- **СТАТЬЯ**
--------

Лев Аннинский - Ядро ореха. Распад ядра
Для ребят эта история завершается наутро, когда Нагаев и Марина объявляют о своей женитьбе.
Для нас это лишь начало истории — начало проникновения в нагаевский характер. Трудно сказать, любовь ли толкнула его на самопожертвование или самопожертвование толкнуло к любви, но за стяжателем на мгновение открылся человек: завеса приподнялась на мгновение!
И в этот момент Ю. Трифонов, увлеченный грандиозной панорамой стройки, надолго покидает своего героя. И пока писатель, приняв облик молодого журналиста Корышева, вникает в инженерные тонкости проекта трассы, пока изучает характер своего редактора, пока решает, как ему вести себя с некоей Катей, подругой некоего футболиста Алика, пока занимается сотнями других увлекательных вещей, — Нагаев со своим экскаватором остается где-то на третьем плане, но тревога не покидает нас: что же он такое — Семен Нагаев?
Хорошо. Он работает как зверь. У него — десятки тысяч на книжке. Он хочет купить автомашину.
Дальше?!
Вопрос о цели существования преследует Нагаева; в сущности, это подспудный смысл всех разговоров, которые он ведет с людьми; Нагаев каждый раз неожиданно натыкается на этот вопрос и каждый раз в необычайном раздражении обрывает разговор, словно боясь его. Канал в пустыне? Ему наплевать на это. Его дело выдавать кубы. Деньги на книжке? Это никого не касается, сколько есть — все его. Захочет — пропьет. Захочет — машину купит. «А машина для чего?» — допытывается Марина. «Дурочку-то не ломай, — щурится Нагаев. — Не знаешь, машина для чего?»

--------

- **ПОСТАВЛЕННАЯ ЗАДАЧА A**
Продублируйте фрагмент статьи о Нагаеве, начиная со слов «И в этот момент» и заканчивая словами «такое — Семен Нагаев?».

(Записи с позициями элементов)
--------

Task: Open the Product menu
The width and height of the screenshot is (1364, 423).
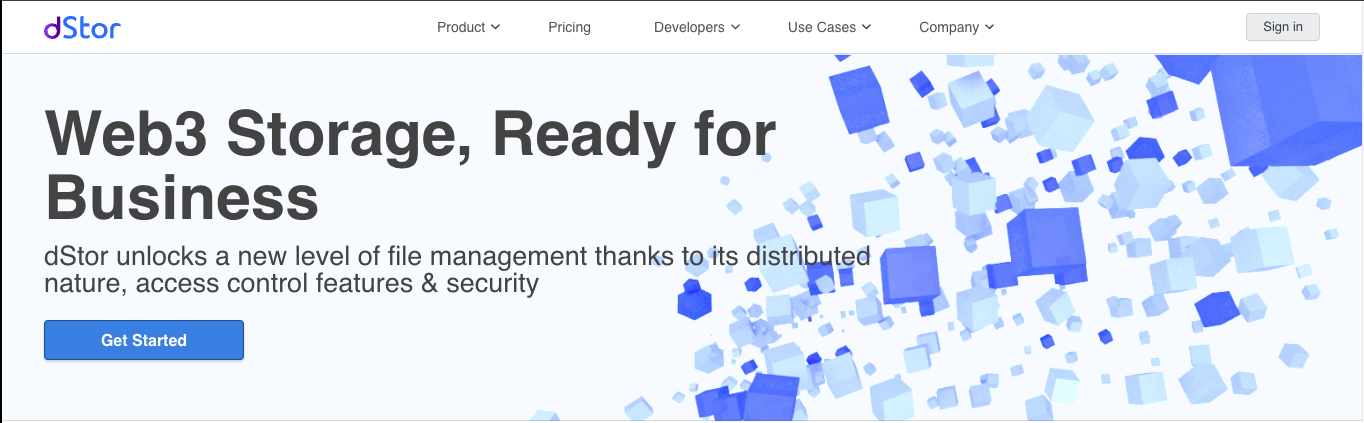Action: tap(468, 27)
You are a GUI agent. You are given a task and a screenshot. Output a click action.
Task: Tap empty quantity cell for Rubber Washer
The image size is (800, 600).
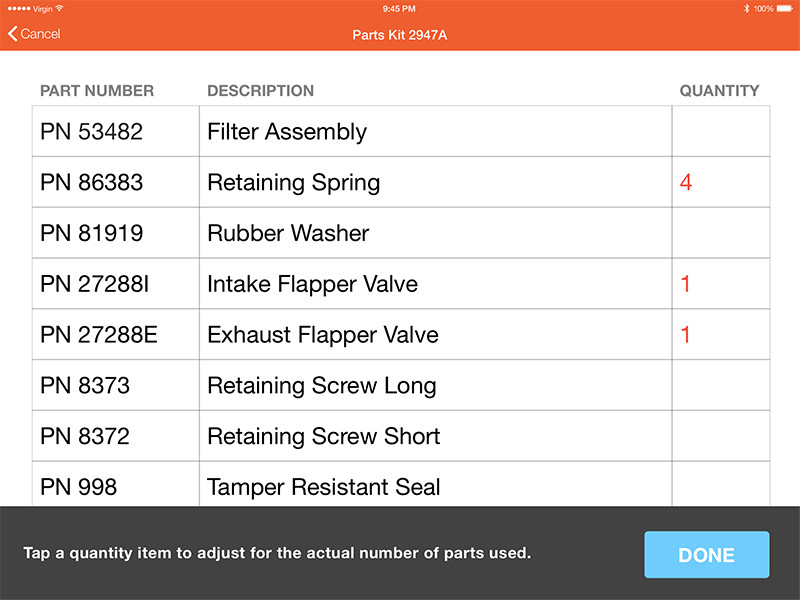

--------

- **ПОСТАВЛЕННАЯ ЗАДАЧА B**
Запишите дословно строки всех записей, приведенных выше после статьи. Изображения в ответ не включайте.

- **ПРАВИЛЬНЫЙ ОТВЕТ A**
И в этот момент Ю. Трифонов, увлеченный грандиозной панорамой стройки, надолго покидает своего героя. И пока писатель, приняв облик молодого журналиста Корышева, вникает в инженерные тонкости проекта трассы, пока изучает характер своего редактора, пока решает, как ему вести себя с некоей Катей, подругой некоего футболиста Алика, пока занимается сотнями других увлекательных вещей, — Нагаев со своим экскаватором остается где-то на третьем плане, но тревога не покидает нас: что же он такое — Семен Нагаев?

- **ПРАВИЛЬНЫЙ ОТВЕТ B**
Task: Open the Product menu
The width and height of the screenshot is (1364, 423).
Action: tap(468, 27)
You are a GUI agent. You are given a task and a screenshot. Output a click action.
Task: Tap empty quantity cell for Rubber Washer
The image size is (800, 600).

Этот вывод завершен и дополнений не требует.